There is no time machine to transport you back to the moment you were abandoned. You can’t erase how you felt or how it feels now. Or how it controls your life. Or how it breaks your heart into a million pieces. You don’t know how to stop feeling this way. You pray you’ll find your family, someone like you, who gets you, who looks like you. You want to put the pieces of your life back together, but you don’t know how.
These were thoughts I had writing my memoir One Small Sacrifice…. There are many adoptees who feel this way yet never get to say it. No matter how much love and care we are given, the truth is – we are (and will always be) someone else’s children. We’re usually not able to say this to our adoptive families.
Not one doctor diagnosed me (an adoptee) with post-traumatic stress disorder, or birth trauma or my splitting sickness. Splitting sickness is what Indians define as the survival instincts of children who have experienced great stress and trauma at a young age. It’s very difficult to heal. Therapists today would simply recommend drugs which would only deaden the senses, missing the whole point. As an adoptee I didn’t want to feel more dead; I was already dead, or at least part of me was. I desperately wanted to feel alive!
I went though counseling twice. Neither really worked.
Instead I just shut down. Power off. Seriously. Off.
This invisible pain I describe as a dead zone, a black hole. Others call it the ADOPTION FOG… It was not visible on the skin, and you can still function and hold down a career because it’s an emotional sickness.
About 5 years ago, I heard about another adoptee, a doctor who graduated from Harvard. He was unable to meet his natural mother before she died.
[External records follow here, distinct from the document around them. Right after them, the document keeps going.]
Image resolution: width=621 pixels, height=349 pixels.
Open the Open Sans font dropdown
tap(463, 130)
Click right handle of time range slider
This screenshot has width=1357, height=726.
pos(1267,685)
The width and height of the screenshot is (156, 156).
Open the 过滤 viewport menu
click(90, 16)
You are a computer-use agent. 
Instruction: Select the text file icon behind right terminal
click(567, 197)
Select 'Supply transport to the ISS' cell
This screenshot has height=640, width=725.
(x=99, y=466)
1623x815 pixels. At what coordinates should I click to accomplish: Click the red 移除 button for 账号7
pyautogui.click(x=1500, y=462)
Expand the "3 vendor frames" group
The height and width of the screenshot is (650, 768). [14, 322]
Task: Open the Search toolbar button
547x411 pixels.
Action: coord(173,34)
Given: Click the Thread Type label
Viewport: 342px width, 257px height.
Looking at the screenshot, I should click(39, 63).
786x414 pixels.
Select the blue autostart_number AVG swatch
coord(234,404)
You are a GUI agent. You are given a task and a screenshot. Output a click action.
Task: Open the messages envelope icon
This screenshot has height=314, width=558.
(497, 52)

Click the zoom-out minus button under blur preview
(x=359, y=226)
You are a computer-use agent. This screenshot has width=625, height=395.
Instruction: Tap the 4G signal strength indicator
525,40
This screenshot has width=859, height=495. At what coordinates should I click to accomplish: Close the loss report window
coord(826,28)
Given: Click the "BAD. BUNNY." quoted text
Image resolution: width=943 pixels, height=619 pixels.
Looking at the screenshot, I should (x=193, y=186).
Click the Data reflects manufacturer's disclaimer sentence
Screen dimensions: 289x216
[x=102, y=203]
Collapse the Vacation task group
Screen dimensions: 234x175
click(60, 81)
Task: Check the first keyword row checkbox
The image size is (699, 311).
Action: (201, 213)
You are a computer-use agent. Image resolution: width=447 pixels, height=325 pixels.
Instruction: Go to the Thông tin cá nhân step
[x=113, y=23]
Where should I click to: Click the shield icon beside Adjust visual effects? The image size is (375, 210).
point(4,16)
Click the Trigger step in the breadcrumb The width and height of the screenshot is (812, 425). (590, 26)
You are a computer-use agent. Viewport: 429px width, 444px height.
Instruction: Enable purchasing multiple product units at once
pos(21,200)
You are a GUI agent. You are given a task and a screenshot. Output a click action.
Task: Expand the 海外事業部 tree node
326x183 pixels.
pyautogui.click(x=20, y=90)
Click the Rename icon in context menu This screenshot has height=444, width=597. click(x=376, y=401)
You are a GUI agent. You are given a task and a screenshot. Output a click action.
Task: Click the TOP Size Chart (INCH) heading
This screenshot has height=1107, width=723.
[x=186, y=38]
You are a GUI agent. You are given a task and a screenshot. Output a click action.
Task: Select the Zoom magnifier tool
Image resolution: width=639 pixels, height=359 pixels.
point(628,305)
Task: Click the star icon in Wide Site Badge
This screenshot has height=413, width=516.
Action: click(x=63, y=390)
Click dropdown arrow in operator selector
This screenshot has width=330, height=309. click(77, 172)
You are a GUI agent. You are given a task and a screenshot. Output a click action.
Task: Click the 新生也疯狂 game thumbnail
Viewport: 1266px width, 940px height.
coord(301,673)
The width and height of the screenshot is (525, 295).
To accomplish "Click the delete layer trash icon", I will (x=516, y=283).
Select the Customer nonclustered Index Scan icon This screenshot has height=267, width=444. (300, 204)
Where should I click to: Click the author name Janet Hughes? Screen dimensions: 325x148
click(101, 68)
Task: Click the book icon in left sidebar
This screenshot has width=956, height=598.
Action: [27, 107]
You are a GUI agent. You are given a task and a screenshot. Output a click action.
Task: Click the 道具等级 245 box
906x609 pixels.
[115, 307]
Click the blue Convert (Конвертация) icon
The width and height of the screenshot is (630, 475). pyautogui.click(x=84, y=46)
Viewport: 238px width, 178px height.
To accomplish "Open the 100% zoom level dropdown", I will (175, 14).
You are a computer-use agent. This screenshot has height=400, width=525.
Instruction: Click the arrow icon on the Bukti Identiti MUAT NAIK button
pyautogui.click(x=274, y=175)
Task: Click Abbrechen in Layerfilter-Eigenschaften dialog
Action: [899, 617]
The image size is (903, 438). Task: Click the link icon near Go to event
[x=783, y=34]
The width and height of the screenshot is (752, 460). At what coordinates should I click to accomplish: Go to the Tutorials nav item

He never had the chance to connect with someone in her family. His wife told me he was not able to get the information to find his birthfather, or discover that part of his ancestry and identity. (Now I would suggest DNA tests for anyone in this situation.) Regardless of this man’s education and advanced medical training, this invisible pain wounded him so badly he couldn’t function as a partner to his wife, show love or have a successful relationship with his children. The birth trauma was buried deep; he really couldn’t see it. His wife explained she told their therapist about his being adopted and his searching, how part of him was clearly shut down. Even after intense marriage counseling, it didn’t save their marriage. Their therapist thought his early adoption trauma was too much for him to deal with; trying to work on it might kill what was left of him.
(That defines the splitting part of our condition, what we did to survive as adoptees and how difficult it can be to heal as adults. Many don’t even know that they are split and sick.)
When the baby scoops of closed adoptions began, officials and doctors apparently weren’t able to scientifically measure stress or trauma in a relinquished (orphaned) baby. Infants were thought to be perfectly capable to adapt and adjust to adoption. That idea has changed in recent years. Doctors have definitely noted symptoms, injury and trauma in adoptees living today. There are new hospitals devoted to caring for international adoptees who develop symptoms like PTSD, reactive attachment disorder and severe narcissistic injury. Scientists have also developed birth psychology, further evidence of a mom’s importance to a growing baby’s health and brains in the womb. Yes, babies have intense feelings, too; early trauma can (literally) be life-changing and life-threatening.
We know that much of who we are today is created in the womb. We know that mother and child are a single entity, profoundly connected physiologically, emotionally and spiritually – even through early infancy. A baby does not understand that he or she is an individual until at least nine months after birth.
Losing our mother via abandonment and relinquishment ends our life with her and deadens us emotionally.
What matters now is healing this invisible pain and that is still a mystery for many adoptees.